Researchers from the University of Central Florida recently determined that high levels of propionic acid—a common preservative found in foods—could impact the formation of neurons in a fetus’s brain, leading to autism spectrum disorder (ASD).
In food, PPA is used to extend shelf-life and can be found in cheeses, baked goods, bread, and packaged goods. There are no limits when it comes to the use of PPA in food production because the US Environmental Protection Agency has deemed it safe for consumption.
However, an excessive level of PPA in the body can be harmful or even toxic. The accumulation of too much PPA in the blood can cause seizures, movement disorders, gastrointestinal issues, and overall delays in development.
ASD and Neuronic Development
Though ASD affects one in 59 children, researchers are still uncertain what causes it. However, studies have found that the brain of a person with ASD is different than that of someone who is neurotypical.
When the researchers exposed neural stem cells to potent amounts of PPA, they found molecular changes in the cells, including fewer neurons, shortened communication pathways, and inflammation.

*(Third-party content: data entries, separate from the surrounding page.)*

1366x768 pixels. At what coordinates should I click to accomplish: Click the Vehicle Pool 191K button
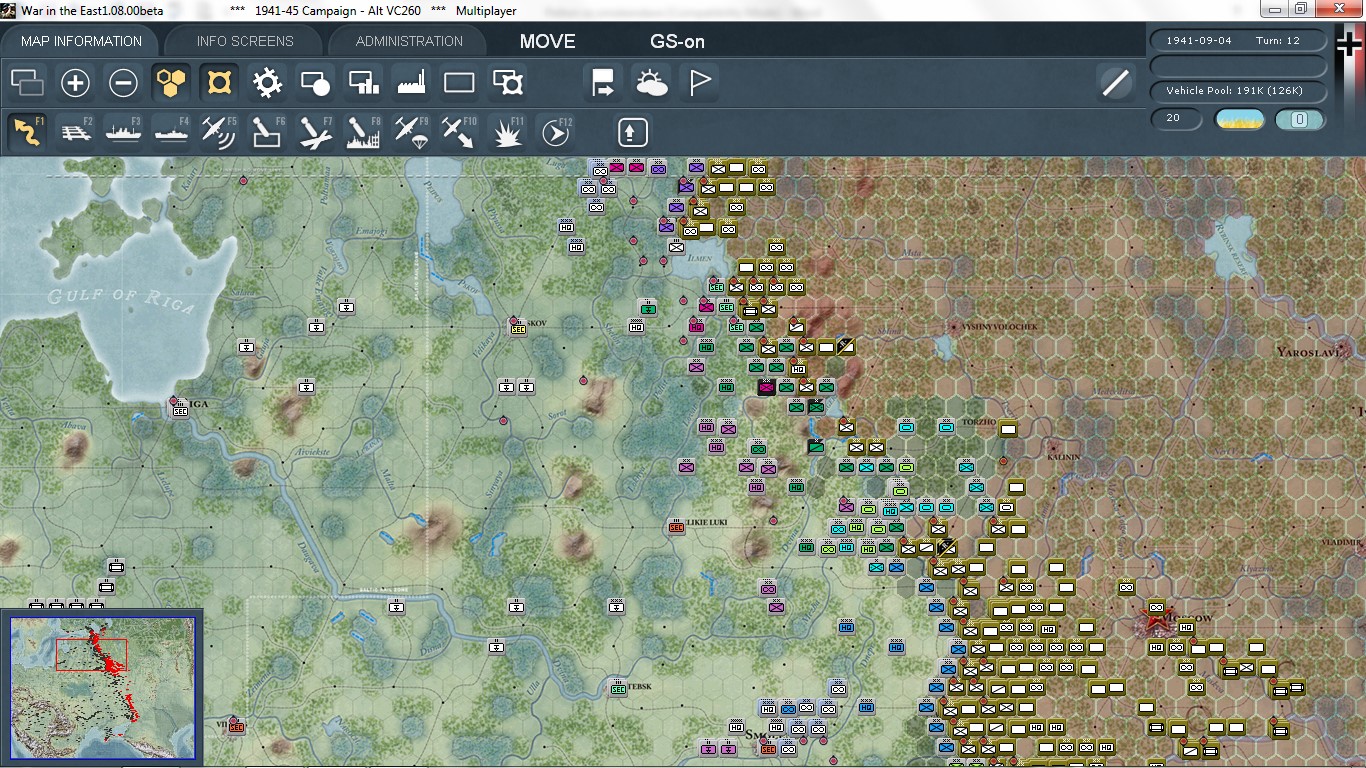pos(1237,91)
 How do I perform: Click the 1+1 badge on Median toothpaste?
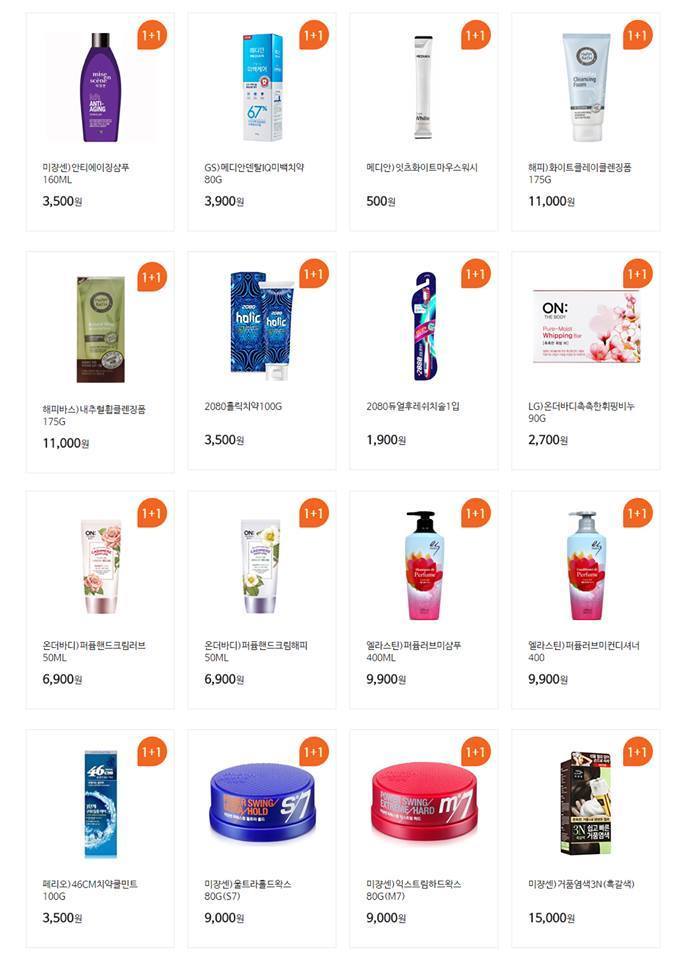pyautogui.click(x=314, y=36)

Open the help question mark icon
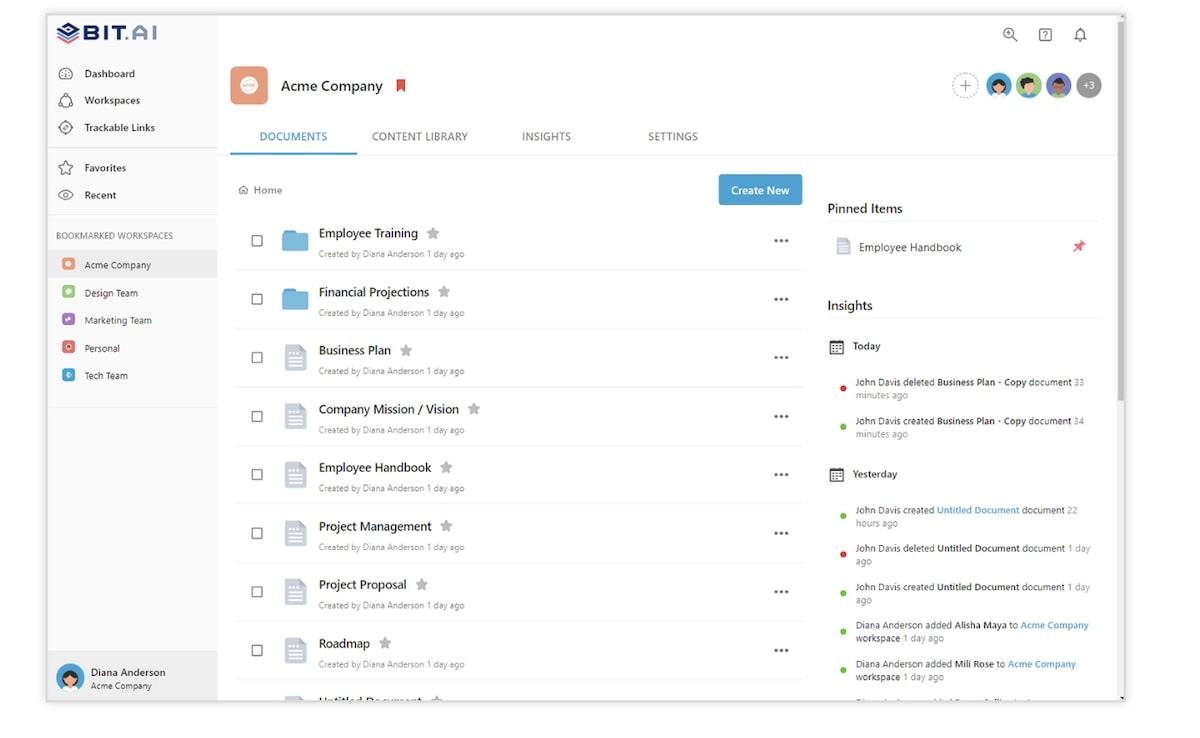coord(1045,35)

In its summary of the study, Science Daily notes that the “combination of reduced neurons and damaged pathways impede the brain's ability to communicate, resulting in behaviors that are often found in children with autism, including repetitive behavior, mobility issues and inability to interact with others.”
The body’s chemical balance is altered during pregnancy, and this can cause increases in acids like PPA. However, the researchers explain that eating more processed foods can also contribute to higher levels of PPA.
More Research Needed
The results of the study have mandated further research in order to establish clinical conclusions. The team at the University of Central Florida will continue to test their theory by moving onto animal testing. Their next step is to determine “if a high PPA maternal diet causes autism in mice genetically predisposed to the condition.”
The researchers are hopeful that their work will help medical professionals to better understand ASD and provide more nuanced treatment for the condition.